New Hampshire, USA — Two high-profile Senate Democrats introduced a proposal Tuesday that if passed would set domestic requirements on solar installations looking to qualify for the 30 percent Investment Tax Credit.
The proposed legislation from Sen. Sherrod Brown of Ohio and Sen. Charles Schumer of New York comes on the same week that the Department of Commerce is expected to make a preliminary determination on an anti-dumping tariff on panels coming into the United States from China. If illegal dumping is found, the new tariff would be added to the countervailing tariff that was already implemented to offset subsidies coming from the Chinese government. The latest ruling is expected to be announced on May 17.

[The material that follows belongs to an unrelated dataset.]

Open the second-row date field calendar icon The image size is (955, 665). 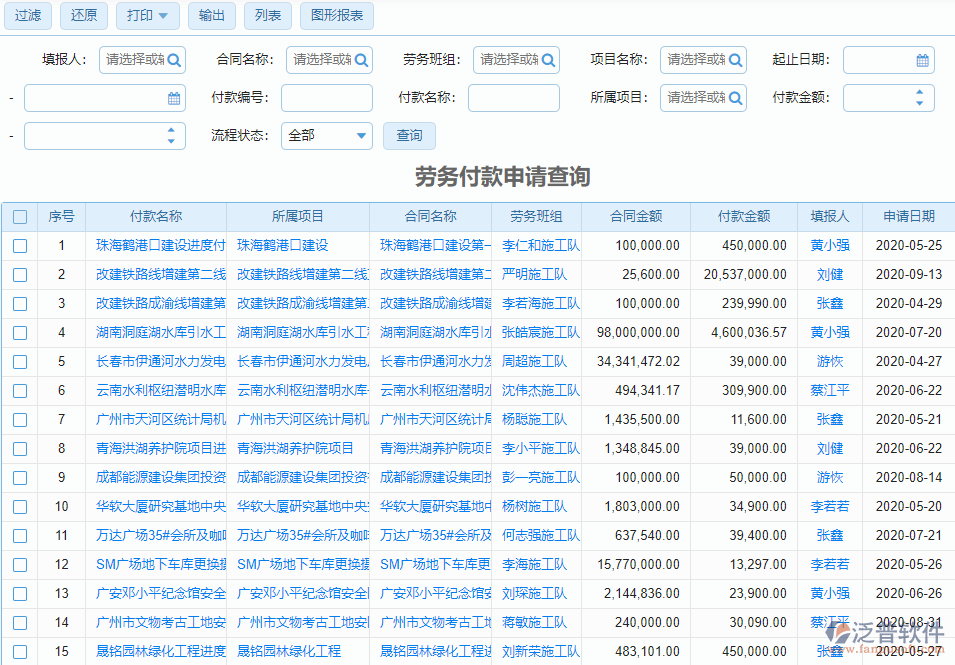[x=176, y=97]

Brown and Schumer’s proposal would require that 70 percent of the parts of a solar panel must be American made if the developer using that panel wishes to take the Investment Tax Credit. If the panel is shipped to be manufactured in the United States, then 50 percent of the parts would have to be American-made in order to qualify for the credit.
According to Sen. Brown’s office, the standalone legislation was just introduced today, so the wording of the bill has not yet been made public. Because of that, several key points are still unknown. It remains unclear how the 70 or 50 percent thresholds would be measured. Also, it’s uncertain whether a timetable for implementation would be set within the legislation and whether domestic requirements would be targeted only for panels coming in from China.

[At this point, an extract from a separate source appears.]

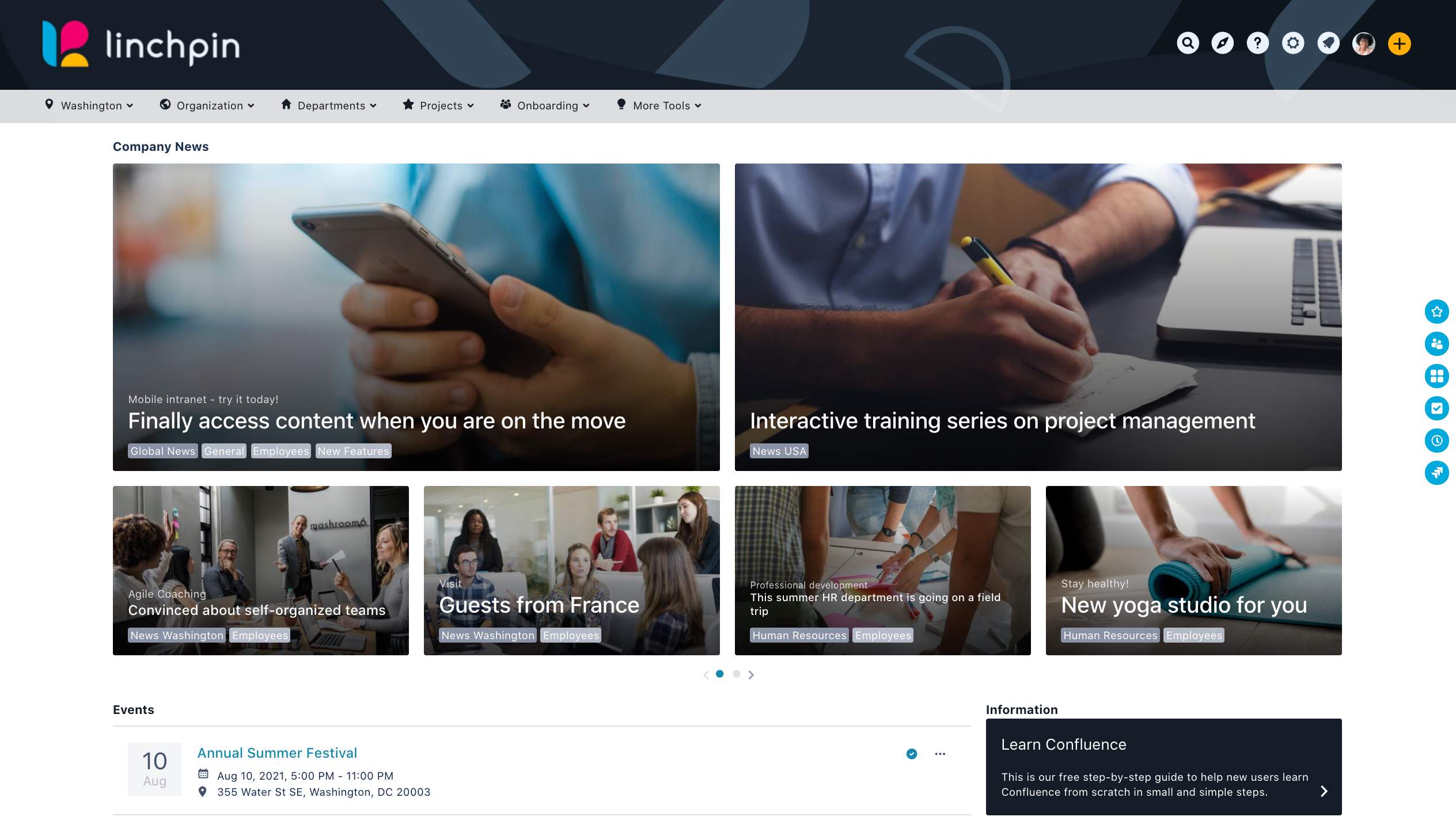Select the first carousel page dot
Viewport: 1456px width, 828px height.
[x=720, y=674]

A vast majority of bills that are introduced never make it out of committee, and at this point it’s impossible to say what level of support it would have. But the timing clearly indicates that key Democrats are watching the U.S.-China trade case closely, and that perhaps they’re willing to eliminate the tax benefits that have helped the industry flourish in order to boost domestic production.

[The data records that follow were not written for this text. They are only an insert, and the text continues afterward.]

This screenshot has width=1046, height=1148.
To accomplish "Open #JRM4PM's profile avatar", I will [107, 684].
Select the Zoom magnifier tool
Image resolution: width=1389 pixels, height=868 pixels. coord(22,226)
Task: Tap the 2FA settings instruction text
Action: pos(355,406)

“We can’t trade our dependence on foreign oil for a dependence on Chinese-made solar panels,” Sen. Brown said. “We went from a solar trade surplus with China to a solar trade deficit in a matter of years. Ohio workers can compete with anyone in the world, but they deserve access to a level playing field. When the Chinese government provides direct export subsidies to its solar manufacturers, that’s not competing – it’s cheating. And it’s costing American jobs in solar manufacturing. The American tax code should not make matters worse by encouraging the purchase of Chinese-made solar panels. Our plan will ensure that American tax incentives support American solar panel manufacturers.”
“The federal government has to take China’s stranglehold on the solar power industry very seriously, and U.S. manufacturers must have every arrow in their quiver to fight back,” said Schumer. “This proposal is tough, but it’s needed to successfully counter China’s unfair trade practices. This hard-hitting plan will level the playing field for U.S. solar producers so that they can compete, create jobs and become a global leader in this rapidly-growing industry.”
While U.S. manufacturing dominated a young solar industry, China has emerged as a manufacturing leader during recent years. The country now manufactures about 60 percent of all solar panels, and it’s done so with strong government support. The U.S., meanwhile, manufactures about 6 percent of the world’s panels, though it remains vital source of many of the components that go into each panel and system.
When Ontario implemented its Feed-in tariff in 2009, a domestic manufacturing requirment was put in place prompting many companies to locate manufacturing plants in the region.
We’ll add updates once details of the U.S. legislation are announced.